Sí lo entendía. Sabía que hablaba de ellos, que le reprochaba que no lo hubiera sacado de su error y le hubiera dejado creer que podían llegar juntos a alguna parte. Pero después de sus palabras anteriores, de su ternura y su comprensión, Laura no entendía el brusco cambio experimentado por Antonio sólo porque ella había hablado de Celia. Si ni siquiera la había nombrado, por el amor de Dios; había sido él quien había saltado como un loco.

—No te metas en esto, Laura. No le vayas con chismes a tu hermana. Déjanos, tanto Celia como yo nos merecemos hablar sin que tú te entrometas. Por favor, yo lo arreglaré.

—Haz lo que tengas que hacer. Pero, te lo suplico, sé bueno con ella. Procura hacerle el menor daño posible.

—¿Cómo puedes hacerle el menor daño posible a una persona que te quiere cuando le dices que pasas de ella? Dime, ¿cómo se hace eso? Claro, no puedes decírmelo porque tú no lo sabes —Antonio se levantó—. Con lo bien que me había quedado el discursito que había preparado, al final lo he fastidiado todo. Pero era sincero, Laura. Siempre que me necesites, allí estaré.

Laura se quedó mirándolo mientras salía por la puerta. Luego bajó los ojos a su mesa, llena de restos de pizza y servilletas arrugadas, y se puso a recoger.

Últimamente iba de sorpresa en sorpresa. Nadie era como creía: Celia, Antonio… Dos de las personas más cercanas a ella, a las que mejor creía conocer, le habían mostrado en poco tiempo personalidades que no respondían para nada a la idea que tenía de ellos. Bastaba una sola chispa para que se incendiara el bosque, y eso era lo que había sucedido: su relación con Sergio había sido la chispa que lo había revolucionado todo, y le había revelado las facetas ocultas de las personalidades de dos seres a los que quería muchísimo y a los que, por lo visto, apenas conocía.
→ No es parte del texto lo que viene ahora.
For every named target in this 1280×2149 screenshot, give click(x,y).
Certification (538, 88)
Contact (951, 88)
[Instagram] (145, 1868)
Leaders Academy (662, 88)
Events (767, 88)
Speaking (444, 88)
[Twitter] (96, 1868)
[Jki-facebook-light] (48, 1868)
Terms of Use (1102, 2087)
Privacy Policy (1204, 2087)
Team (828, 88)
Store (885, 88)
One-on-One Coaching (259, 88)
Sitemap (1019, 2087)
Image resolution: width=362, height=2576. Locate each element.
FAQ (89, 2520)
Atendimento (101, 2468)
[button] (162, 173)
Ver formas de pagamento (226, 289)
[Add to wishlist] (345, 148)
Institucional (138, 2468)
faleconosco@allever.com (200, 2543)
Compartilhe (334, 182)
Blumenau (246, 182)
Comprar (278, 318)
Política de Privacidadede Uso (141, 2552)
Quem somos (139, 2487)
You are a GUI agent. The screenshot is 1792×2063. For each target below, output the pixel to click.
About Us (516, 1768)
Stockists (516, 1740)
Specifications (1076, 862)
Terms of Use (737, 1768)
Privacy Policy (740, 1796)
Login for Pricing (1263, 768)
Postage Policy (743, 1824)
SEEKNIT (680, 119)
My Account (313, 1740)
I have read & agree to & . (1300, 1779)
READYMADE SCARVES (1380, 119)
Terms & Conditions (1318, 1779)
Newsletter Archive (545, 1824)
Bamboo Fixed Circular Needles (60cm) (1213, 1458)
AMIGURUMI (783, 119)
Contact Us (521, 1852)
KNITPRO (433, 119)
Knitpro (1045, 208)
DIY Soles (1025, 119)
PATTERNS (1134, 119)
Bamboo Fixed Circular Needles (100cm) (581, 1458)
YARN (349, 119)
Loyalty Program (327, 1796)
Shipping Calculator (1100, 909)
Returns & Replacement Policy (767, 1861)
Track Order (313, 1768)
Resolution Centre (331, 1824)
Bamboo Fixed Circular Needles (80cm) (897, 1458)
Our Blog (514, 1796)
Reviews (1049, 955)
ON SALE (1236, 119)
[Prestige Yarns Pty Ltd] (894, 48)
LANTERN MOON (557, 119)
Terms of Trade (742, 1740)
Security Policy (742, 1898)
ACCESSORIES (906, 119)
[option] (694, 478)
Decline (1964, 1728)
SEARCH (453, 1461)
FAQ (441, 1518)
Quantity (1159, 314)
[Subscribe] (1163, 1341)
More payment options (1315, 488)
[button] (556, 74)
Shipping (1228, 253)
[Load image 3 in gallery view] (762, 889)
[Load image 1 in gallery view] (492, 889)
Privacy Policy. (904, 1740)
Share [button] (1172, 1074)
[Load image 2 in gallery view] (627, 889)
Claro que ellos debían pensar lo mismo, se dijo meneando la cabeza, porque ella también había cambiado, y mucho. A Antonio y a su hermana les había dicho en dos días cosas que llevaba años ocultándoles casi sin pretenderlo, sin pensarlo siquiera, por inercia, como siempre en su vida: dejándose llevar.

Hasta que saltó la chispa. Hasta que conoció a Sergio y le fue imposible continuar con esa farsa de viuda y mujer perfecta.

En su círculo de tres, Antonio, Celia y ella, todos habían sufrido una decepción, aunque a Celia aún le faltaba un último trago. Laura dudó. ¿Qué hacer? Podía llamarla para prevenirla o podía dejarlo correr, no meterse en un asunto que, como decía Antonio, no era cosa suya.

Decidió hacer esto último. Esperaría a que Celia la llamara para contarle su entrevista con Antonio, era lo mejor. Si le decía algo ahora, su hermana podría enfadarse con ella. Era más sensato esperar para consolarla.

Además, ahora tenía muchas cosas en la cabeza, muchos planes… Y estaba deseando que llegara la noche para ponerlos en práctica.